Le texte est travaillé dans une langue parfois simple, directe, parfois pleine de méandres, souvent caustique et noire. Les dialogues, secs, débordent d’ironie et de violence. Plusieurs scènes m’ont arraché de sombres sourires. Rendez-vous avec le Fabuleux docteur qui confirme une perturbation générale du comportement mais prédit que tout ira bien et qu’à force de persévérance, l’enfant atteindra la normalité. Terribles disputes entre Rogerio et Marta, dégoûts que s’inspirent les grands parents… Autant de pièges qui se resserrent. Au point que l’on se demande si le petit Henrique est vraiment le plus enfermé de tous.

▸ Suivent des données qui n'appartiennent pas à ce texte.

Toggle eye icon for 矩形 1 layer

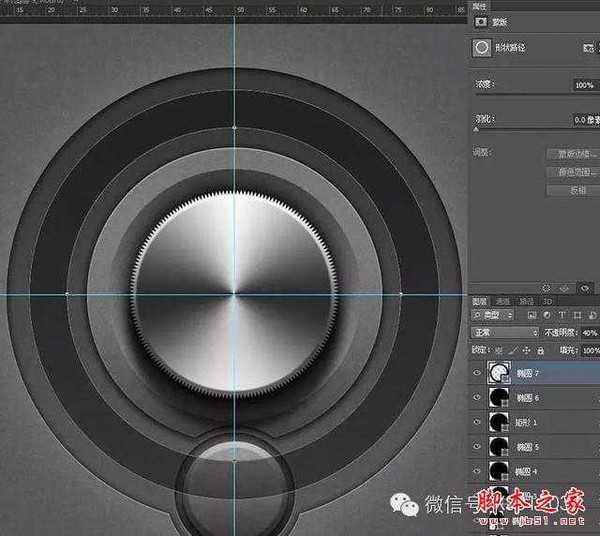pyautogui.click(x=477, y=422)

De nombreux témoignages ont été écrits sur l’autisme, généralement par des parents. Compte rendu du diagnostic médical, de l’évolution des traitements, des résultats, tout cela poussé par la nécessité de partager l’impartageable avec son enfant. En littérature, « L’enfant bleu » d’Henry Bauchau raconte la façon dont une psychanalyste suit un adolescent très perturbé, discernant peu à peu sa puissante imagination et ses dons artistiques. Comme dans « Dernières nouvelles du cosmos », c’est le versant lumineux, créateur qui est montré.
Choisissant aussi la voie littéraire, « Autisme » assume d’en ausculter la seule noirceur. L’action se déroule sur une courte période, autour des deux ans de l’enfant. On peut penser que des progrès pourront survenir par la suite (comme dans « Dernières nouvelles du cosmos »). Mais V. Romão préfère délimiter son champ miné. Il se concentre sur la souffrance, l’impuissance des parents et plus particulièrement celle du père. « Autisme » est d’ailleurs annoncé comme le premier volume d’une trilogie consacrée à l’échec de la paternité.

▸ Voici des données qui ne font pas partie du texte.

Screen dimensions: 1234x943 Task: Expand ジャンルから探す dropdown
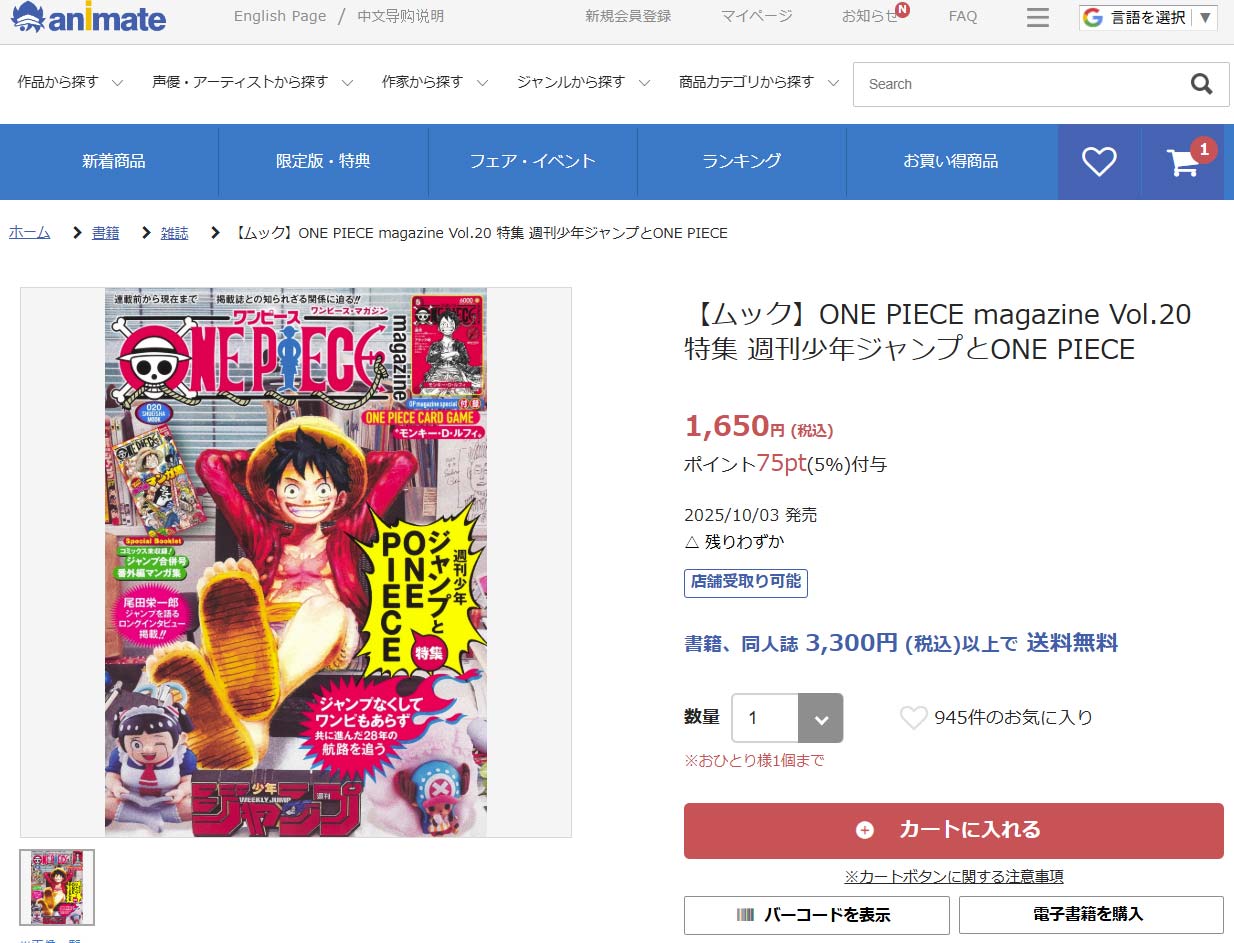(584, 83)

Radical, assumant sa noirceur, « Autisme » est une bombe à fragmentations qui fait exploser paternité, couple, élan vital. C’est fort et courageux.
Né en France en 1974, Valério Romão est rentré au Portugal enfant. Après des études de philosophie, il se consacre à l’écriture. Il est également poète, traducteur (Virginia Woolf, Samuel Beckett) et homme de théâtre. Paru en 2012 au Portugal, « Autisme » est son premier roman.